What a beautiful way to end the weekend with some gorgeous sunshine and thousands of people united, to run for one cause. Cancer. The weather definitely did not disappoint and neither did the beautiful scenery whilst we were doing our 5 km jog. I love just jogging with my head phones in, with the river flowing beside me, while sweat just beats down my forehead. I am reminded of all the people who have battled and lost their life to cancer. To all the people who have won their battles. It was inspiring to see everyone who participated in the run. Some people had tags to indicate “This run is in memory of _______” and pinned on their shirts while there were others who were running while pushing their loved one in a wheelchair because they were not capable of doing the same. The only regret I had this year was that I did not pin up a tag, although I did have people in mind. But regardless, that does not change anything. And I’m even more determined now (for next year) to run the 10 km like I normally do.
I wrote a post a while ago, but I was afraid to post it. Afraid because I did not know the outcome. Afraid of what was to come… but today, it’s so fitting.
June 18, 2012:
The weather today somewhat depicts what I’m currently feeling. Dark. Gloomy. Convoluted. Yesterday it was bright and sunny, and today, it’s ominous. I don’t know how to react, or even how I should be reacting.
There are things in life that put you into perspective, regardless of whether it hits close to home or not. No matter how intelligent human beings can get at innovation, there are two undeniable things that human beings cannot defy. Death and illness. Yes, technology and drugs are becoming more advanced, but there is no 100% guarantee. Of anything. There wasn’t in the past, there isn’t in the present, and there won’t ever be in the future.
I was cleaning out my room, when I got the call. I knew something was wrong already because she was supposed to be working. In the back of my mind, I knew that the chances were 50 50, but I had hope that it would be the good 50. Not the bad. From the instant I hung up, I just sat there. Not sure what was going through my mind. Actually, I don’t think -anything- came to mind. Just total abyss…
Stephanie. You need to be strong. That’s all I told myself, over and over again to ensure that once she came through that door, I would not be drowning in my own tears. To convince myself that everything is okay. That it will be okay.
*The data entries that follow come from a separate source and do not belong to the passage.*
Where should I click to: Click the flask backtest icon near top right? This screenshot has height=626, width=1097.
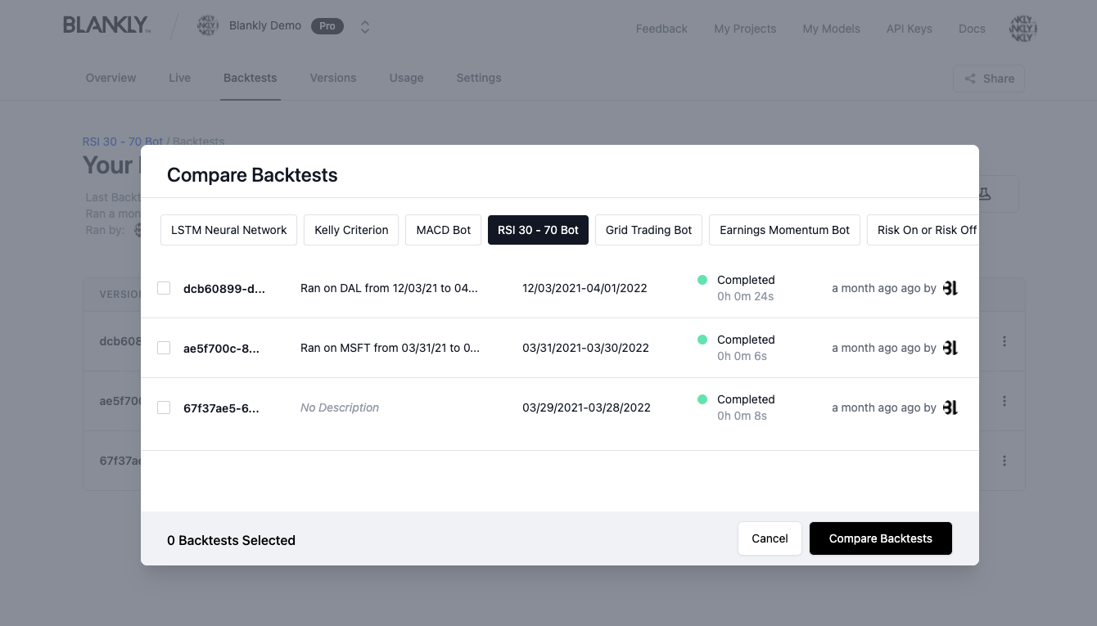[984, 194]
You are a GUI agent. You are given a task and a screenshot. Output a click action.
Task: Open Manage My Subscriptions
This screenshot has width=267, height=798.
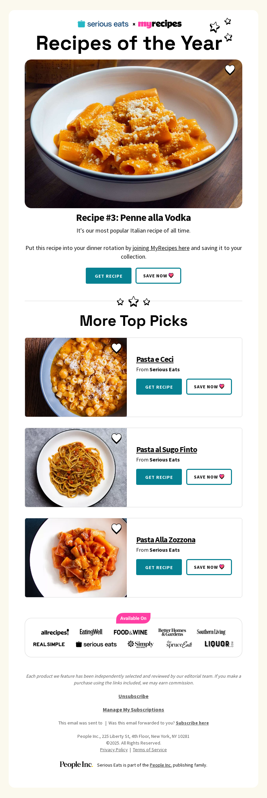point(134,709)
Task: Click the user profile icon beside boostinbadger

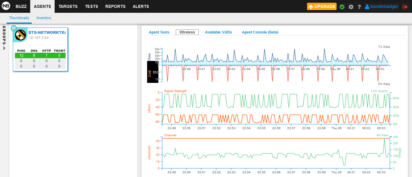Action: (367, 7)
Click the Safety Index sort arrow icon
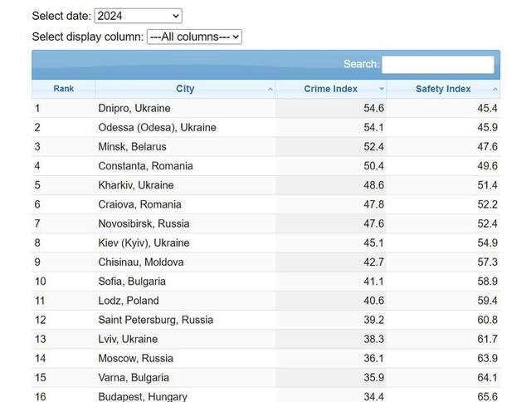531x402 pixels. (495, 90)
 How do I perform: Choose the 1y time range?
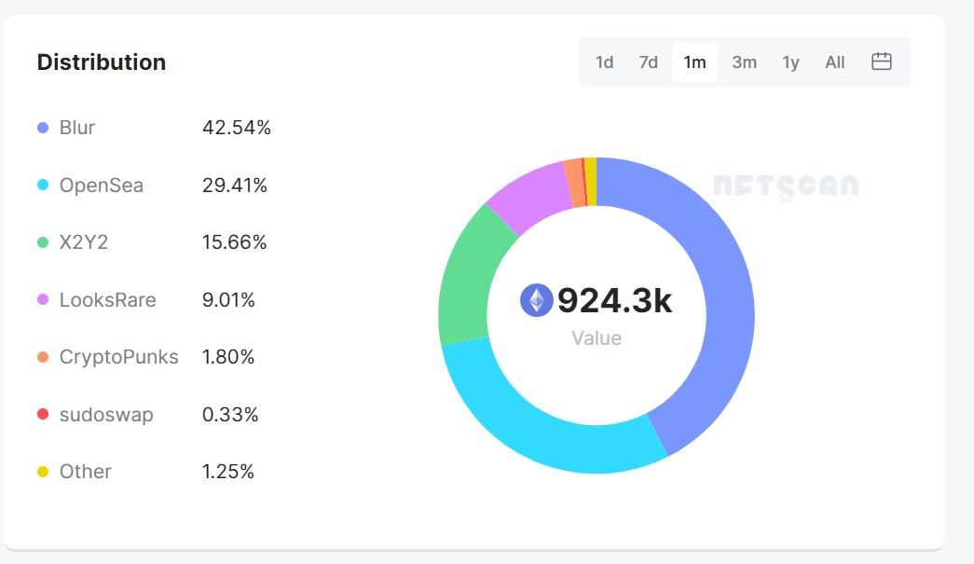point(790,62)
At first, things were awkward. It was like the elephant in the room… unsure of how to approach it. She just sat at the top of the stairs later, and called my name as I was pretending to clean up the pile of mess I always have around the bottom of the stairs. The mess she’s been complaining about for the past month since I’ve moved back, but decided to ignore just because I was too lazy to clean it. The only thing I knew how to do was cry. The ‘I need to be strong’ just flew out the window. Don’t cry. That’s what she told me. But that was the only thing I knew how to do at the moment. Of all the things she said, those were the two words she had told me. And I felt that she was comforting me more than the reverse. But at that moment, that was all I could do. Perhaps those were the words she was saying to try to comfort herself as well. We both sat there, doing the one thing that we told ourselves not to do. Cry.
Life is unfair. Life isn’t always happy. All I could think about is this: If only I had prayed a little more… would that have changed this stepping stone in life? Or: What if I pray more starting now? Would that change the outcome of this?… All I know is that this is what it is. Within these short hours, I think my perspective on life has already begun to change. I’m not going to give up on hope and in faith. I’m going to stay strong. I’m not going to let her worry about us. That’s the least I can do for her right now.
July 07, 2012:
Life does go on. The world continues to spin around the sun, people go back to work, we have to all come home and eat dinner. It is what it is. But funny thing is, routine still occurs with slight interruptions. Laughter comes back. And it’s at that moment when I realized that things will be okay. That despite whatever may have come upon this household, laughter has finally made it’s entrance again. And it’s nice. It’s nice to go back to normal. Whatever that may even mean. Inherently, we know that we should not allow this word to control our lives. And I assure it, it will definitely not.
I guess the point I really wanted to say was this: That despite whatever you have been through, you never know when your story and when your actions (regardless of how small) might just be an inspiration to others. So keep doing what you do best… which is being yourself and nothing else.